In the past an artist’s subject matter was limited to what wealthy patrons commissioned of them. These paintings were usually flattering portraits with which the artist was expected to showcase the subject’s high status. However interesting and beautiful these paintings may be, I have always found the more intimate studies of an artist’s own friends and family to be especially “real” and intriguing. What is truly important in this world is the people in our lives and the relationships we forge. Today’s society encourages materialism as well as isolationism, but through the act of painting I am united with friends, family, and neighbors, and then further connected with the community through the display of my work.
My new series is focused on the people I know who have inspired me. In April of 2007, I hosted a photo shoot inviting people to have their portraits taken. My guests’ true personalities emerged in the relaxed atmosphere and were expertly captured by my friend and accomplished photographer Kat Schwartz. Using these photos as reference I painted this series freehanded in acrylics on linen canvases.
This new body of work is a departure from my past series of richly textured evocative paintings of characters from my own imagination, ”TEXTure”. Inspired by my metamorphosis into wife and mother, those portraits reflected a need for private moments of introspection using the model’s image to convey my own inner world.
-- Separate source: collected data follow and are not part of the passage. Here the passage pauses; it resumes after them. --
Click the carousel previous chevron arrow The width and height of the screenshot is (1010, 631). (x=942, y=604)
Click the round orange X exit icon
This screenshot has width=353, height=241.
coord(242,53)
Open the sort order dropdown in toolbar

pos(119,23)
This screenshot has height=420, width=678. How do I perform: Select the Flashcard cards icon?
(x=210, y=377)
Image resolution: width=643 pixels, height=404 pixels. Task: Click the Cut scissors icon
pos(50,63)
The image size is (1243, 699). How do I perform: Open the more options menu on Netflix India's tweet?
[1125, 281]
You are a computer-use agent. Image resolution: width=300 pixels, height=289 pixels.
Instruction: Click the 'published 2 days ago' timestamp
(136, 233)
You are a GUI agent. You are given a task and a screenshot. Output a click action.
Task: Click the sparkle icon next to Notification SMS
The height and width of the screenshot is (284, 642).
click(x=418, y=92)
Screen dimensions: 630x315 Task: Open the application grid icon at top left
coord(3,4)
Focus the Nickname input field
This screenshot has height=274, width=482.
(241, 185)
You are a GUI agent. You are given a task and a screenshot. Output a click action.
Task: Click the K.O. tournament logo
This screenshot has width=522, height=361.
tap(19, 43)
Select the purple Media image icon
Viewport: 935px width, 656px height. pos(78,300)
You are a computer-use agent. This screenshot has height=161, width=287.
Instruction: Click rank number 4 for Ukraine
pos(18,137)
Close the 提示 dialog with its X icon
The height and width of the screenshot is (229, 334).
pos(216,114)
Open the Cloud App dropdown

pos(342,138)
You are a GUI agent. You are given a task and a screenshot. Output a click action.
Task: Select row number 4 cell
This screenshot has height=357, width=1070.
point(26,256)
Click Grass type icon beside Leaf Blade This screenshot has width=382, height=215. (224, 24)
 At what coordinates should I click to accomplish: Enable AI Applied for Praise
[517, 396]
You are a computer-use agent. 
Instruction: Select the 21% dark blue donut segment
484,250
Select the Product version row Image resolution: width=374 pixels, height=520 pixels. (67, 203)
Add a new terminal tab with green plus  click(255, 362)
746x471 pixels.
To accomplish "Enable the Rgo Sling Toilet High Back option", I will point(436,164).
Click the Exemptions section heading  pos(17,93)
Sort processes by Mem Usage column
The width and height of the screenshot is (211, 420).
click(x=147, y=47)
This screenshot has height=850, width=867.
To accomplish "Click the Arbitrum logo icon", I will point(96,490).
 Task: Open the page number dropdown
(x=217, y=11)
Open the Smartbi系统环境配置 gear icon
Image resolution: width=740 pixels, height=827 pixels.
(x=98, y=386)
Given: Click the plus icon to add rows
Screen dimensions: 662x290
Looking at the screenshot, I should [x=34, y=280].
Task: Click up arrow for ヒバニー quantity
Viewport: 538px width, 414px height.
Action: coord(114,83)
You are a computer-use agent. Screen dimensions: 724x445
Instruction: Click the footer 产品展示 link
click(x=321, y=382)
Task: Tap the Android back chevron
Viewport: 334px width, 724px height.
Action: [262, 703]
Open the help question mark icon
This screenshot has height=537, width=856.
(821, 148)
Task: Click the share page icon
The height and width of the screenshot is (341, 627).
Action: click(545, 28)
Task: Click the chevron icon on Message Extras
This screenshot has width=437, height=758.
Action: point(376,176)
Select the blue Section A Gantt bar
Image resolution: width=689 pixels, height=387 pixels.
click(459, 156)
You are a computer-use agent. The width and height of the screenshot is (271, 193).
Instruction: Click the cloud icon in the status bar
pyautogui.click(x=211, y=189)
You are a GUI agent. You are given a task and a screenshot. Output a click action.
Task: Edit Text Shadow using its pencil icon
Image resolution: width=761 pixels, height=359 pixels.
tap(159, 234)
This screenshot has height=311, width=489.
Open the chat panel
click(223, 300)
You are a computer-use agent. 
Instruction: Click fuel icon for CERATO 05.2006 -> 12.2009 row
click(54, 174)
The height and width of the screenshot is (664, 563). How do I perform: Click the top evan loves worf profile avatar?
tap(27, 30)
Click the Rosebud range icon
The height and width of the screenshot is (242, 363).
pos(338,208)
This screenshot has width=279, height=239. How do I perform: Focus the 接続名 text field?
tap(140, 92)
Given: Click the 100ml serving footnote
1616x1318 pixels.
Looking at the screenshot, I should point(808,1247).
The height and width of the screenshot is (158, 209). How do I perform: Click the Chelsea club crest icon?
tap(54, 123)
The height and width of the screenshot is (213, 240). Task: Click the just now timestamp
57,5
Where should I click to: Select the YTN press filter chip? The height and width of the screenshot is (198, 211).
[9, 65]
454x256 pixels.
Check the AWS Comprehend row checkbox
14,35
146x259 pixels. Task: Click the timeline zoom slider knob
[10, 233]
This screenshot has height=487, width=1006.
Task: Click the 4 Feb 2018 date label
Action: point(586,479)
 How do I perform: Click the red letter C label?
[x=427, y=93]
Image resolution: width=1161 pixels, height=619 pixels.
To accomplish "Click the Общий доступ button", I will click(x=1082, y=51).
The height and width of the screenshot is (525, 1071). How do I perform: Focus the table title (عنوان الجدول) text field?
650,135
In contrast, “Through Many Eyes” expresses the model’s own world exclusively. Through this new installation I have strived to capture not only the likeness of the subject, but their heart and soul as well. Instead of relying on the unique specialized painting surfaces and layers of thick paint and text of my past pieces to give information about the subject, the new works allow for my choice of painting techniques to tell their story. Color conveys mood, and the style expresses their personality. By displaying a photograph of the model alongside the painting, opportunity for a new and different perspective emerges. The intended result is a composite of painting and photograph as filtered by the viewer’s own perceptions- “through many eyes.” Recognizing this integration of perspectives brings focus onto the viewer as an active participant in the work, thus the traditional becomes contemporary.
Aimi lives in Houston, TX where she draws most of her inspiration from her children. Born with a paintbrush in her hand , Aimi has never ceased to experiment with new materials. Painting is her solace, and sculpting is her joy, but motherhood is where her true pride and happiness lie.
She has sketched in the Garden of the Gods at Colorado, and built many a faerie house in the Cathedral Woods of Monhegan Island in Maine. She attended the High School for the Performing and Visual Arts in Houston, and was also a Sharpe Summer Scholar, going on to study at the Cooper Union for the Advancement of Science and Art in Manhattan. Even in the city she could always find the flowers growing in the cracks of the sidewalk.